# Destin jetty.



## lowprofile (Jan 6, 2013)

not really the surf, but oh well. 

hit up the west jetty in search of jack crevalle. i threw irons most of the time, a sumo Jr. and a tady 45 surface iron. worked the deep water at the end relentlessly. Finally after about 45 casts with the Sumo, as i'm letting it sink it stops sooner than it should, i reel tight and its already at my three o'clock, set the hook hard and instant drag pulling (saltist 40 with 30lb mono buttoned down, so i think 16 or 17lbs or drag) the fish comes up and i see its a big jack, looked well over 3 foot. it dives again and heads to open water, which is around the tip of the jetty and somehow my line managed to get under the corner or a rock. a few seconds rubbing on it and it cut through. lost about 40 yards of line and my favorite iron. 

started throwing a small kastmaster on my lighter rod and hooked up with a decent hard tail. it went about 12". put a #2 treble on my rod with the saltist, hooked up that hard tail and sent it out. about 10 mins later im hooked up with something big and it feels identical to the jack. about a minute battle and the hook pulls. :thumbdown:

caught another hardtail but it came off the hook on one of my casts... called it a day. 

there was also two or three big cuda out there, some bigger fish that looked the same shape as a pompano but they had larger dorsal and anal fins and were striped. they weren't sheep head.


----------



## justinho678 (Dec 10, 2009)

,some bigger fish that looked the same shape as a pompano but they had larger dorsal and anal fins and were striped. they weren't sheep head.[/QUOTE]
Sounds like a Spadefish your talking about.


----------



## salt-life (Feb 20, 2012)

Yep definally a spadefish. They're thick at the jetties


----------



## lowprofile (Jan 6, 2013)

yep thats them. just googled it. we've been seeing hundreds of smaller ones out on the yaks but i didn't realise they get that big. they'd chase a pompano jig but no commitment.


----------



## jcallaham (Dec 13, 2009)

thanks for the report. sounds like a lot of fun. hate to lose those good lures. especially when you can't go to the local tackle store and get one just like it. At least you lost it to a good fish. I was cruising around Charkbaits site a while back,almost ordered a bunch of those.


----------



## lowprofile (Jan 6, 2013)

jcallaham said:


> thanks for the report. sounds like a lot of fun. hate to lose those good lures. especially when you can't go to the local tackle store and get one just like it. At least you lost it to a good fish. I was cruising around Charkbaits site a while back,almost ordered a bunch of those.


you have to hand pic them. if you order them online they just throw some in a box and you get what you get. they might not swim right. i have about 15 in my garage and 4 catch fish.


----------



## roadx (Aug 1, 2011)

lowprofile said:


> you have to hand pic them. if you order them online they just throw some in a box and you get what you get. they might not swim right. i have about 15 in my garage and 4 catch fish.

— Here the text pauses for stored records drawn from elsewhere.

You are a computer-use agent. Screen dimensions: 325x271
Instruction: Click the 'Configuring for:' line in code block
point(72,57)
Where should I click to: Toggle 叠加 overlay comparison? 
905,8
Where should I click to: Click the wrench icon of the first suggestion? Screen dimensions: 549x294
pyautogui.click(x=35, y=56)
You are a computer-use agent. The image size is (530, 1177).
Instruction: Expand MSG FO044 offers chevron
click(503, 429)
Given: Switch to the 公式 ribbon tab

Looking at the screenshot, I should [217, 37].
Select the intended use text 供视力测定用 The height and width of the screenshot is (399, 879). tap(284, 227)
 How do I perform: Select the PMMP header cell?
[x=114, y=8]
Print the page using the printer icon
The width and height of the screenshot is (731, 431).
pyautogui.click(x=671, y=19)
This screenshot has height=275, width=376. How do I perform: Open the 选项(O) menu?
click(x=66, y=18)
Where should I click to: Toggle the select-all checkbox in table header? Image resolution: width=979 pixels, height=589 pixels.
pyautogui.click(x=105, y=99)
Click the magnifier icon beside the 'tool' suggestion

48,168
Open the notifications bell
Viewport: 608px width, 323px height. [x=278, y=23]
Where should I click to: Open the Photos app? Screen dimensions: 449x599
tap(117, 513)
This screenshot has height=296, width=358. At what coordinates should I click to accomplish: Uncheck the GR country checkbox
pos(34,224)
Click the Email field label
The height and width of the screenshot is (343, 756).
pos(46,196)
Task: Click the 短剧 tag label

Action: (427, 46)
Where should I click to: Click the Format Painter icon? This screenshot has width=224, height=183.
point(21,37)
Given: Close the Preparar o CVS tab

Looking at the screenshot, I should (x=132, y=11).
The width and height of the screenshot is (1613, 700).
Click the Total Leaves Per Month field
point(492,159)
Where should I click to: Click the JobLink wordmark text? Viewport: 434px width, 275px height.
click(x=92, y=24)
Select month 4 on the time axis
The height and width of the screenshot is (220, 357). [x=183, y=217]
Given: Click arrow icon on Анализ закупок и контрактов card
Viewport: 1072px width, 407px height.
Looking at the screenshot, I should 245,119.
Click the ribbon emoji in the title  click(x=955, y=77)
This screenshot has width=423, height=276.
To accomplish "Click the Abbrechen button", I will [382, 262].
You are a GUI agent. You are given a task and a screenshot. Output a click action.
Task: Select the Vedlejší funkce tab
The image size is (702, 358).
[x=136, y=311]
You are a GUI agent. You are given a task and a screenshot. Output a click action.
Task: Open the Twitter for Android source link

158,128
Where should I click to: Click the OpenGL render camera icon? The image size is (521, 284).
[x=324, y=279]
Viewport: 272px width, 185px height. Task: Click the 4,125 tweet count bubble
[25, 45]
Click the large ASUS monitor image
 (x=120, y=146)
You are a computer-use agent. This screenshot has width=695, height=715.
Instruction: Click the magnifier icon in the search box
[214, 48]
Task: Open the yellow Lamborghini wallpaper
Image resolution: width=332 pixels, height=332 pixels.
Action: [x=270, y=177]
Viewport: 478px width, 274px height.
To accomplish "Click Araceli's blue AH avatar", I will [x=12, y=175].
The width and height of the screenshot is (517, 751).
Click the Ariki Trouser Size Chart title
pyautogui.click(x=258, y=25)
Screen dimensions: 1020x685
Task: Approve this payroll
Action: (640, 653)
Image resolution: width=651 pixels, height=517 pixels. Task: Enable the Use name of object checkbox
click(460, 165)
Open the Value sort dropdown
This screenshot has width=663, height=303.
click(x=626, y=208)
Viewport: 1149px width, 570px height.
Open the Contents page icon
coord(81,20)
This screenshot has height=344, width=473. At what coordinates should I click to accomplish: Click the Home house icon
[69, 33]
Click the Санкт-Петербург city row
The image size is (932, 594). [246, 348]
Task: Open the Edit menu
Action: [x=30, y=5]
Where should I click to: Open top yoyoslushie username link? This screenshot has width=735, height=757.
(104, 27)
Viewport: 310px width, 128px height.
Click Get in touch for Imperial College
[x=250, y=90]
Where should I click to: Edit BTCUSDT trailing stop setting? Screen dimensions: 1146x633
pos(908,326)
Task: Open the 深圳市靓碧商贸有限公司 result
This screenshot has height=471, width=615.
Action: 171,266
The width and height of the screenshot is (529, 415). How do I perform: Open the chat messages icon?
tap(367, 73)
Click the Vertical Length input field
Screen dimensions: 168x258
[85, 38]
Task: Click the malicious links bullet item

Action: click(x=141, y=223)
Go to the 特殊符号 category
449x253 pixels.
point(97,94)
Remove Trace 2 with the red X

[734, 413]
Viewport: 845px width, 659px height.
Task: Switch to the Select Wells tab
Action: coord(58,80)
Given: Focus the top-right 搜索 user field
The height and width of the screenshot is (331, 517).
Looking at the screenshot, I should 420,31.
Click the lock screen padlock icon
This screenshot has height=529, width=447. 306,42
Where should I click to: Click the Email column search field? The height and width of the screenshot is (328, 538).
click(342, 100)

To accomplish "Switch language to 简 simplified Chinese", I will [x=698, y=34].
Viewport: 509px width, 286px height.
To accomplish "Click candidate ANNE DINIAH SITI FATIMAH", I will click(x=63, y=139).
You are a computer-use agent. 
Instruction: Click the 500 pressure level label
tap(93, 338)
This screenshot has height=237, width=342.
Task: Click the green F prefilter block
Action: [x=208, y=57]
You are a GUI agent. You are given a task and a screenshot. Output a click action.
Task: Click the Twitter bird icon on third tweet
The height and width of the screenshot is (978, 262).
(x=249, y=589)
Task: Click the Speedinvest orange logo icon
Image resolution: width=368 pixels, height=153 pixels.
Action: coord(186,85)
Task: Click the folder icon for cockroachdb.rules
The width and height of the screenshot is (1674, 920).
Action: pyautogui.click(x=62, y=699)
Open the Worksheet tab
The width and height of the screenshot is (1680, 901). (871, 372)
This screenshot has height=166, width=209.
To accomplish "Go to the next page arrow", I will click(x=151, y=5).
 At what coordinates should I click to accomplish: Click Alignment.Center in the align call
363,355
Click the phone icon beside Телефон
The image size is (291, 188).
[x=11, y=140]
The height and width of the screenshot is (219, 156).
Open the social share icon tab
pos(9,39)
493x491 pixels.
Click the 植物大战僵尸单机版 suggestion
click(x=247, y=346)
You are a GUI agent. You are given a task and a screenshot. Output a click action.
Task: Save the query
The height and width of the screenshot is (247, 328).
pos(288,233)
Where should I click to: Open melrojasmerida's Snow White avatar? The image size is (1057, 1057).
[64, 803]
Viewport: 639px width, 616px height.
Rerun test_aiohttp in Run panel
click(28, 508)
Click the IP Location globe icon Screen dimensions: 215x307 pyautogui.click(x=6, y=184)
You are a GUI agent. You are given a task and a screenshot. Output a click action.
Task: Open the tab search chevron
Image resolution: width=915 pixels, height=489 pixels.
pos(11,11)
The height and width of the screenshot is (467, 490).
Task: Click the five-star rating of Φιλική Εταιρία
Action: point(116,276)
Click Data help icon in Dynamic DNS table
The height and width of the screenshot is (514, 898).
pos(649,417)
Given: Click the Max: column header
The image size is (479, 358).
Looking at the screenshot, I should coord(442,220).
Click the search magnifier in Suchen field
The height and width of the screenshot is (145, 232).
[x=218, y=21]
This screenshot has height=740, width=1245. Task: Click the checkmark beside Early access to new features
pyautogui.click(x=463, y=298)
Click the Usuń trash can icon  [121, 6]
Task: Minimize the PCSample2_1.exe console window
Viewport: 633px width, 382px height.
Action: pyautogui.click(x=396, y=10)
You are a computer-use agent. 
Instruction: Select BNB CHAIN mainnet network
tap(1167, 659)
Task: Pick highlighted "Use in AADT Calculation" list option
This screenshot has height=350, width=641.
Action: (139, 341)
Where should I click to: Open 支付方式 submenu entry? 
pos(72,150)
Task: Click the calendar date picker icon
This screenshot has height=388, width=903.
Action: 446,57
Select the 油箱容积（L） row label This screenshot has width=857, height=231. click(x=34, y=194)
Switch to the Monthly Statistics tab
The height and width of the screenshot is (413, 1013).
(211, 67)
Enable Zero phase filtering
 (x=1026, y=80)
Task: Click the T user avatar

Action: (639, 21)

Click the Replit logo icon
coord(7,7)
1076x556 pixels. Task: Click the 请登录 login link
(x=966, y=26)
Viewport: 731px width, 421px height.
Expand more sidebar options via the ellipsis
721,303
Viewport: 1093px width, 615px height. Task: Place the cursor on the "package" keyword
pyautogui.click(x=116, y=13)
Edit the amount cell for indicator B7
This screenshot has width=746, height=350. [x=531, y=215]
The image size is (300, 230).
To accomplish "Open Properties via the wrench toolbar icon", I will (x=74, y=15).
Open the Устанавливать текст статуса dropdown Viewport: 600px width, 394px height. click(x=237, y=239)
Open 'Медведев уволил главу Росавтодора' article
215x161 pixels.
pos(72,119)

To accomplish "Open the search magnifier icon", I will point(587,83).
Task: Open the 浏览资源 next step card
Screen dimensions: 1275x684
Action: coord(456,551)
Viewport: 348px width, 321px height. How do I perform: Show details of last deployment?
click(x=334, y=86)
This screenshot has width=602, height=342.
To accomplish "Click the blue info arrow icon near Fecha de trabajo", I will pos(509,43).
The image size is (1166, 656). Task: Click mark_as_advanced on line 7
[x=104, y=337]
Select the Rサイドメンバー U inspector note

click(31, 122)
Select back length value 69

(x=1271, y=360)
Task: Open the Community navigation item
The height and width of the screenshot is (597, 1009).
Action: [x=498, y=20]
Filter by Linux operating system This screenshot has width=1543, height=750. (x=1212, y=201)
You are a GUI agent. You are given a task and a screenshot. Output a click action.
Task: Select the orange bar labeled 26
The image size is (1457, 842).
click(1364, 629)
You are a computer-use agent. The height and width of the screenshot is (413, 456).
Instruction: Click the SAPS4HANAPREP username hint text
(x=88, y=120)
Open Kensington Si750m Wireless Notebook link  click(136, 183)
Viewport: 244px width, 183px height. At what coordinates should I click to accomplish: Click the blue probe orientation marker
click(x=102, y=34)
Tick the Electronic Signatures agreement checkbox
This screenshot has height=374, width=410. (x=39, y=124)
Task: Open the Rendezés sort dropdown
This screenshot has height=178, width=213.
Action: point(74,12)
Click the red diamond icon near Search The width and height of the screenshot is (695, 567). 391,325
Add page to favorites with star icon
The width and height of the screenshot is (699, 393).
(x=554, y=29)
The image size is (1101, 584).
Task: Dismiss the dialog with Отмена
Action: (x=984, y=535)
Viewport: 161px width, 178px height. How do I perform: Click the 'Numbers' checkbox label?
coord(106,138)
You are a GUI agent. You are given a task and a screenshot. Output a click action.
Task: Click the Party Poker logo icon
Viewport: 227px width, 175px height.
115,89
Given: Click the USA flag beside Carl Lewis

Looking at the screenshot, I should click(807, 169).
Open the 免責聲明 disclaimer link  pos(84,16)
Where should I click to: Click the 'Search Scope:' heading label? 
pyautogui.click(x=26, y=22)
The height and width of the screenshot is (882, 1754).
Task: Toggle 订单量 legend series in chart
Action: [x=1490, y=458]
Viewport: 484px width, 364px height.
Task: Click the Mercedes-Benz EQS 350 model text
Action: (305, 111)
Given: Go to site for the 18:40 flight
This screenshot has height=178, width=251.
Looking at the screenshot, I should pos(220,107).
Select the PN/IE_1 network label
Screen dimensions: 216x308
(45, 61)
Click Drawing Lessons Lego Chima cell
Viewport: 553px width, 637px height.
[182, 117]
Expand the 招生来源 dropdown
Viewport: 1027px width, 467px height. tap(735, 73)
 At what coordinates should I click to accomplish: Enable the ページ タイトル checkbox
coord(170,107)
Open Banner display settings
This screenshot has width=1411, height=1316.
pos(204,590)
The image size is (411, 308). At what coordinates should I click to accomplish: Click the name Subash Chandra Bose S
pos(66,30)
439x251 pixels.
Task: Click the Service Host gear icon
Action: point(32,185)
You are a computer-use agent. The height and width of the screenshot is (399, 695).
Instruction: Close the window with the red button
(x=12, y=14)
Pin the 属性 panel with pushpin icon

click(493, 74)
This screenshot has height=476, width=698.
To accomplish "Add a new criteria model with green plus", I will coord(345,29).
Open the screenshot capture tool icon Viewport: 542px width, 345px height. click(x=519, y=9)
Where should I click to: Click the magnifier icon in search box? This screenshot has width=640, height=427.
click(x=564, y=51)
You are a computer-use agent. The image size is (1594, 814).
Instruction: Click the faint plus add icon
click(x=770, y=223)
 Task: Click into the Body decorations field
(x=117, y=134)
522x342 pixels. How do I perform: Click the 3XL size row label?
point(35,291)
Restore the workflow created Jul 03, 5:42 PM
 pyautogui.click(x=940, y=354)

im sure you know this but, open up the eyes and if that doesnt work get the file out and file one side to offset the "hips", they will swim much better.
can hurt if there bad swimmers.


----------



## lowprofile (Jan 6, 2013)

roadx said:


> im sure you know this but, open up the eyes and if that doesnt work get the file out and file one side to offset the "hips", they will swim much better.
> can hurt if there bad swimmers.


you can't file them if they have glow backs on them. it breaks the seal around the edge and it will fall off.


----------



## MoganMan (Feb 24, 2013)

Have been wondering about the fishing on those jetties for years, glad someone made a report on it, I will be sure to check it out, I love jetties fishing.


----------